On the front cover, there’s Kimberly Williams, a 15-year-old who undoubtedly has made some bad decisions in life. She’s holding her newborn, Jasmine. If we can somehow ignore the fact that Kimberly’s ankles are shackled because she’s a Texas Youth Commission inmate, there are other aspects of her and Jasmine’s probable future that should trouble anyone with a beating heart.
Like her mother, Jasmine has at least one parent who served prison time. Like her mother, Jasmine has a mother who became pregnant as a teenager.
A child like Jasmine, born into poverty, is 22 times as likely to grow up being abused and neglected as a child born in a higher-income category, the Children’s Defense Fund says. As an African-American, Jasmine is more likely to drop out of school and serve jail time than her white counterparts.
Jasmine’s destiny seems almost preprogrammed for misery unless someone intervenes to break what is clearly a vicious cycle.
Another series of photos takes us to the “Golden Triangle” between Houston and Port Arthur, home to four of the nation’s 10 biggest refineries. The sisters in those photos Yola Barriere, Dorothea La Barrea and Veronica Sue Prescott have been stalked by premature death. They spent their lives working hard in Port Arthur as clerks and secretaries. Four of their brothers are veterans. They’ve done the things Texans do to stand tall and feel proud.
But they did make one common mistake. They breathed.
They formed part of the support infrastructure that drives our state’s lucrative gasoline, chemicals and plastics industries. But Jefferson County, where Port Arthur is located, also had a cancer rate 22.6 percent higher than the state’s overall rate, according to Texas Cancer Registry data from 2004.
One price of our successful export economy is that Texas is No. 1 in the country for toxic and cancerous manufacturing emissions, according to an analysis of federal data compiled by Environment Texas, an Austin-based group.
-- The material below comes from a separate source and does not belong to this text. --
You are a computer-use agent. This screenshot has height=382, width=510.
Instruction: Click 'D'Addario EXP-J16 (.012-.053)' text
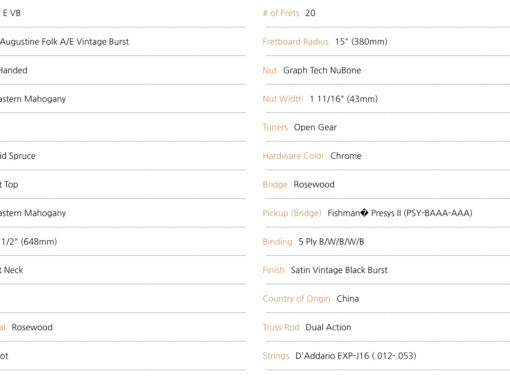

It found that four Texas counties Harris, Galveston, Brazoria and Jefferson rank among the nation’s top five in carcinogenic emissions.
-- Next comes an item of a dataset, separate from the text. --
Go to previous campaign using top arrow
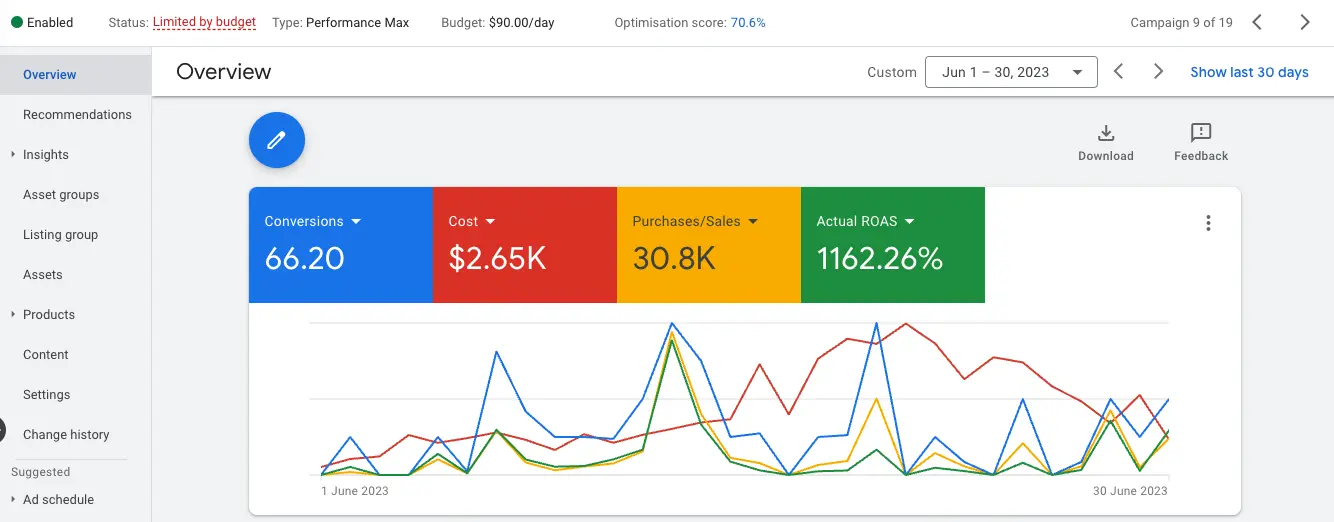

Many living in the state’s most high-risk areas don’t stand a fighting chance against health problems because they have no health insurance. Per capita, we have the worst coverage rate in the country. In places like Port Arthur, the median household income is about $35,000 a year less than half that of Plano. In other words, the people most exposed to toxins in their air and water are among the Texans least able to pay for health insurance.
There’s no prescription for a quick fix to the problems staring at us through Mona Reeder’s window. We can say it’s not our problem, or try to avoid eye contact while waiting for the light to turn green. But even as we move on to other stuff, these disparities will remain a part of the Texas success story.
That’s too bad. Because we all know that Texas can do better.